"Assalamu'alaikum!" Bara, Banyu dan Darel bersamaan mengucap salam.
"Waalaikumsalam." Ustadz Huda memindahkan pandangannya dari kitab yang sedang ia baca ke arah tiga pemuda yang berdiri di depan pintu. "Antum, masuk!" sambil menutup kitab di tangannya.
Tiga pemuda itu masuk dan mengambil tempat duduk yang paling dekat.
"Anta?!" tanya ustadz Huda pada Darel.
"Dia Darel, Ustadz. Bukankah kita pernah bertemu dengannya saat tausiah minggu lalu?" jawab Bara.

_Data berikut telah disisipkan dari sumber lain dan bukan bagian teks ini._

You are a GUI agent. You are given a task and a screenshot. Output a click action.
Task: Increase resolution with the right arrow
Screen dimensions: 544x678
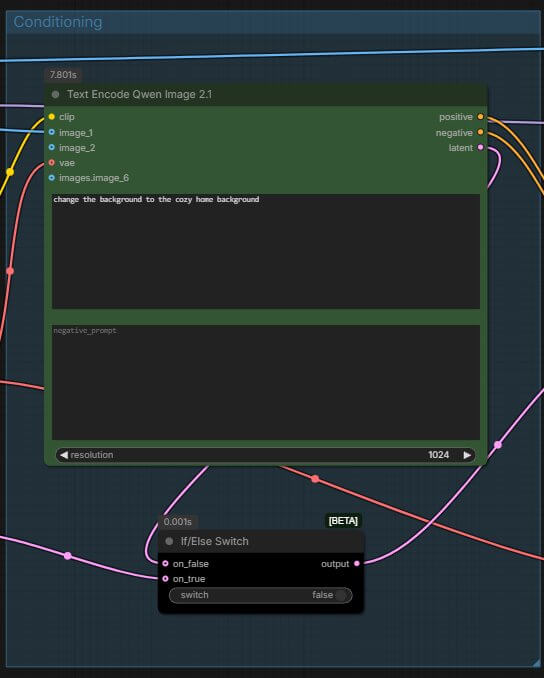467,455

"Saya saudara paman Riski, yang waktu itu dikenalkan pada Ustadz." tambah Darel.
"Ah iya. Ana ingat. Ada perlu apa anta datang kemari?"
"Kalau diijinkan, saya ingin belajar ilmu agama di sini ustadz."
"Tentu saja. Kami tidak akan menghalangi orang yang ingin menuntut ilmu. Hanya saja apa orang tuamu setuju?"
"Kalau mama setuju ustadz, hanya papa yang kurang setuju."
"Begitu, ya. Lalu?"
"Saya tetap pada pendirian saya ustadz. Saya ingin belajar di sini."
"Apa yang mendorongmu ingin belajar ilmu agama?"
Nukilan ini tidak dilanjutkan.